В мае комендантом дворца назначается полковник Е. С. Кобылинский, 39-летний офицер лейб-гвардии Петроградского полка. Участник европейской войны, он был ранен под Лодзью. Несмотря на ранение, вернулся на фронт и под Старой Гутой был контужен. Он вновь вернулся на фронт, но контузия повлекла за собой острый нефрит, и он потерял боеспособность. Революционером полковник не был, он лишь выполнял приказ генерала Корнилова. В своем исключительно трудном положении тюремщика он остался предан царю и его семье и, в продолжение двенадцати месяцев занимая должность начальника охраны, делал все, что мог, чтобы защитить императора и его близких. Николай Александрович понимал всю сложность положения Кобылинского и в письме к матери из Сибири назвал его своим «последним другом».
Однако и полковнику не удавалось предотвращать инциденты, то и дело возникавшие по вине шибко бдительной солдатни. Как-то в июне солдаты «увидели в руках наследника его маленькую винтовку… совершенно безвредную ввиду отсутствия специальных патронов», – пишет Н. А. Соколов. Солдаты всполошились: «Они вооружены». Услышав шум, Алексей направился к матери, сидевшей на траве. Спустя минуту подошли часовые и потребовали сдать «оружие». Пьер Жильяр попытался вмешаться. Он объяснил, что это игрушка, но солдаты отобрали винтовку и унесли с собой. Зарыдав, мальчик беспомощно смотрел то на мать, то на наставника, но они не могли помочь ему. Возмущенный тем, что солдаты посмели обидеть ребенка, Кобылинский разобрал винтовку и по частям передал ее Алексею Николаевичу. После этого цесаревич играл с винтовкой лишь у себя в комнате.
Несмотря на неприятности и унижения, которые приходилось терпеть царской семье, она каждый день бывала на воздухе. Жильяр записал в дневнике: «Воскресенье 13 мая. Вот уже второй день, что мы разбиваем огород на одной из полян парка. Мы начали с того, что сняли дерн, который переносим на носилках и складываем в кучи. Все принялись за работу: царская семья, мы и прислуга дворца, которую с некоторых пор выпускают на прогулку вместе с нами. Даже несколько солдат караула пришли нам помочь!» В июне, когда семена были посажены, Николай Александрович занялся распиловкой засохших деревьев, и вскоре в разных частях парка стали появляться аккуратно сложенные поленницы дров.
По вечерам, устав от трудов, прежде чем лечь спать, все семейство собиралось вместе. Однажды душным июльским вечером государь читал вслух императрице и детям книгу. «Вдруг, – пишет Жильяр, – около одиннадцати часов, входит весьма смущенный лакей… Входит офицер в сопровождении двух унтер-офицеров. Он объясняет, что вызван выстрелом часового, заметившего красные и зеленые сигналы, подаваемые из окон комнаты, занимаемой царской семьей… Офицер приказывает наглухо закрыть шторы – стоит удушливая жара – и собирается уходить… Один из унтер-офицеров объясняет причину этого таинственного явления. Великая княжна Анастасия Николаевна вышивала, сидя на подоконнике. Нагибаясь к столу, чтобы брать со стола нужные ей для работы вещи, она то загораживала, то открывала свет двух ламп с красным и зеленым абажурами, при свете которых читал государь. Сконфуженный офицер удаляется».

- _Что сделать_
Продолжите рассказ выше о жизни царской семьи под охраной полковника Кобылинского, начав сразу после его последнего предложения.

- _Исходные данные_
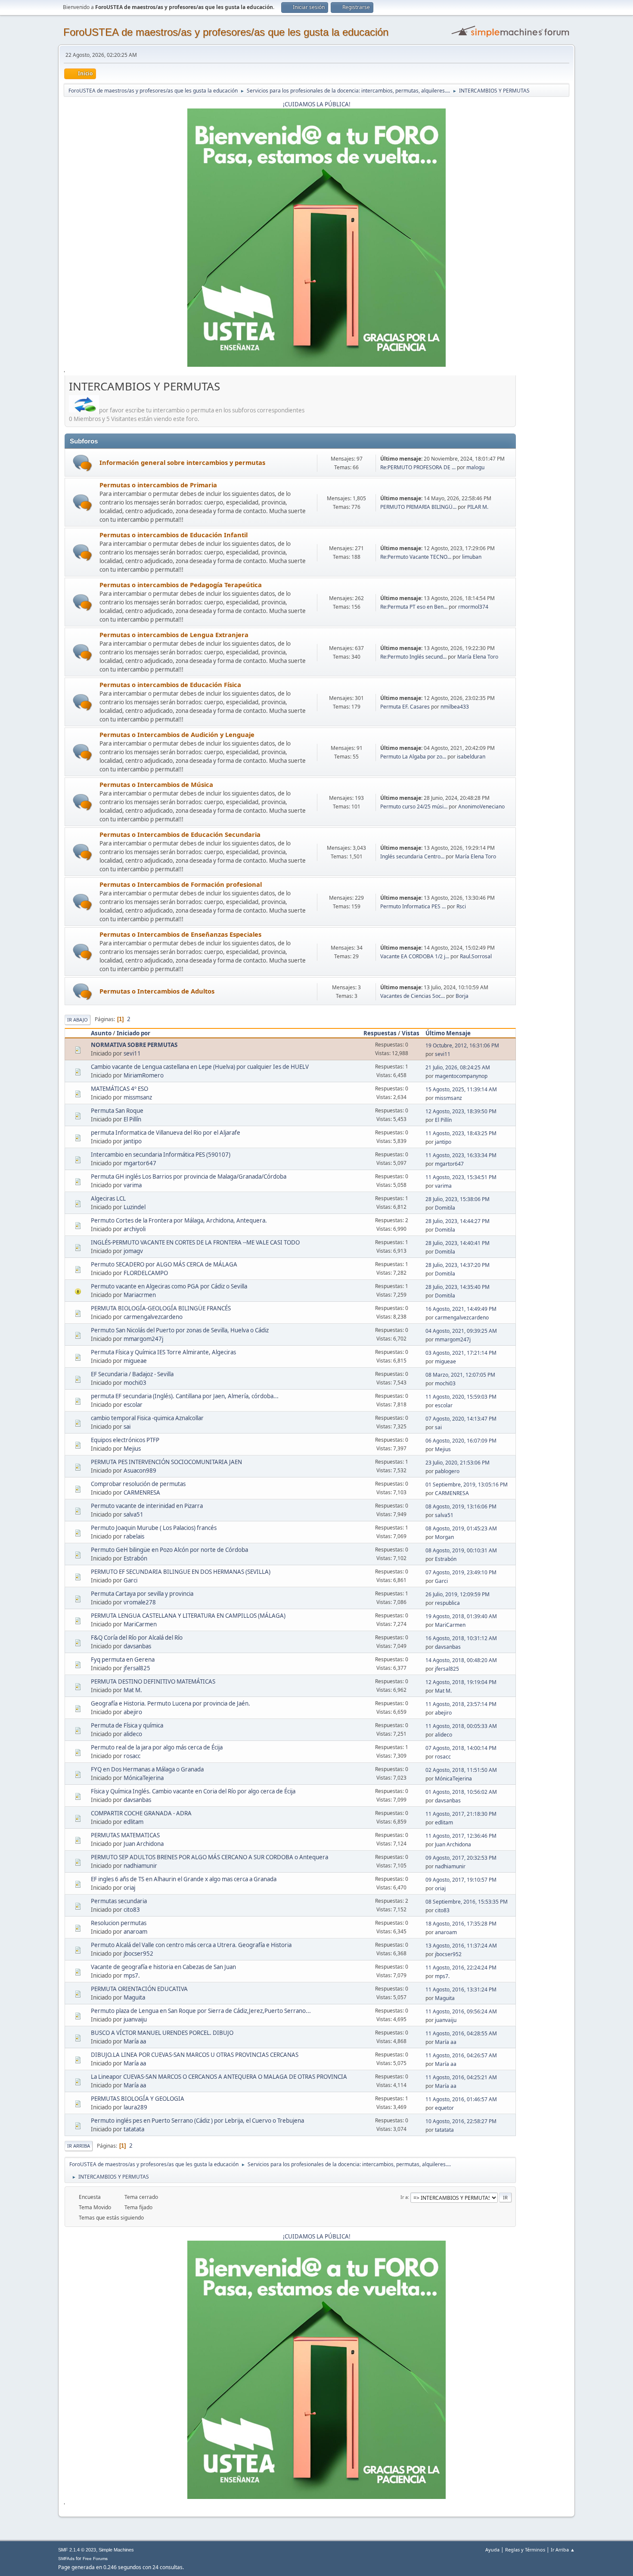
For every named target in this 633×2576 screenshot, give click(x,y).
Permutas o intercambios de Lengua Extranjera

- _Ответ_
Даже такие безобидные эпизоды свидетельствуют о напряженности обстановки, возникшей в Царском Селе. Днем и ночью вокруг дворца расхаживали часовые, опасаясь, как бы кто-нибудь не попытался освободить царскую семью. Ведь, если попытка окажется успешной, придется держать ответ. Узники не ведали, кто и где их друзья; не знали, что принесет им завтрашний день – освободят ли их или же бросят в тюрьму.
Царская семья надеялась, что ее отправят за границу. Ведь об этом твердили все представители Временного правительства – и Гучков, и Корнилов, и Керенский. Мог ли кто-нибудь подумать, что выполнить свое обещание им не удастся? Жильяр вспоминает то время: «Наше царскосельское заключение, казалось, не должно было долго длиться: был поднят вопрос о предстоящей отправке нас в Англию. Но дни проходили, и отъезд наш постоянно откладывался… Мы были, однако, всего в нескольких часах езды по железной дороге от финляндской границы, и необходимость проезда через Петроград была единственным серьезным препятствием. Таким образом казалось, что, действуя решительно и с соблюдением полной тайны, было бы не так трудно перевезти царскую семью в один из портов Финляндии, а оттуда за границу. Но все боялись ответственности, и никто не решался себя скомпрометировать».
Жильяр мог этого и не знать, но с самого начала Февральской революции одной из главных забот Временного правительства было обеспечение безопасности государя и его семьи[113]. «Бывший император и императорская семья были уже не политическими противниками, а обыкновенными людьми, которые находились под нашей защитой. Мы считали любое проявление мести недостойным свободной России», – утверждал Керенский. Руководствуясь такого рода принципами, новое правительство отменило смертную казнь[114]. Законопроект был предложен Керенским как министром юстиции, отчасти и для того, чтобы противодействовать тем, кто требовал казни низложенного императора. Однако Николай II был против принятия такого закона. «Это ошибочный закон. Отмена смертной казни приведет к разложению армии, – заявил государь. – Если он [Керенский] намерен отменить смертную казнь, чтобы защитить меня, передайте ему, что за Родину я готов пожертвовать собой». Однако решения своего Керенский не изменил. Выступая 7 (20) марта на заседании Московского совдепа, в ответ на крики «Смерть царю, казнить царя» Керенский сказал: «Этого никогда не будет, пока мы у власти. Временное правительство взяло на себя ответственность за личную безопасность царя и его семьи. Это обязательство мы выполним до конца. Царь с семьей будет отправлен за границу, в Англию. Я сам довезу его до Мурманска».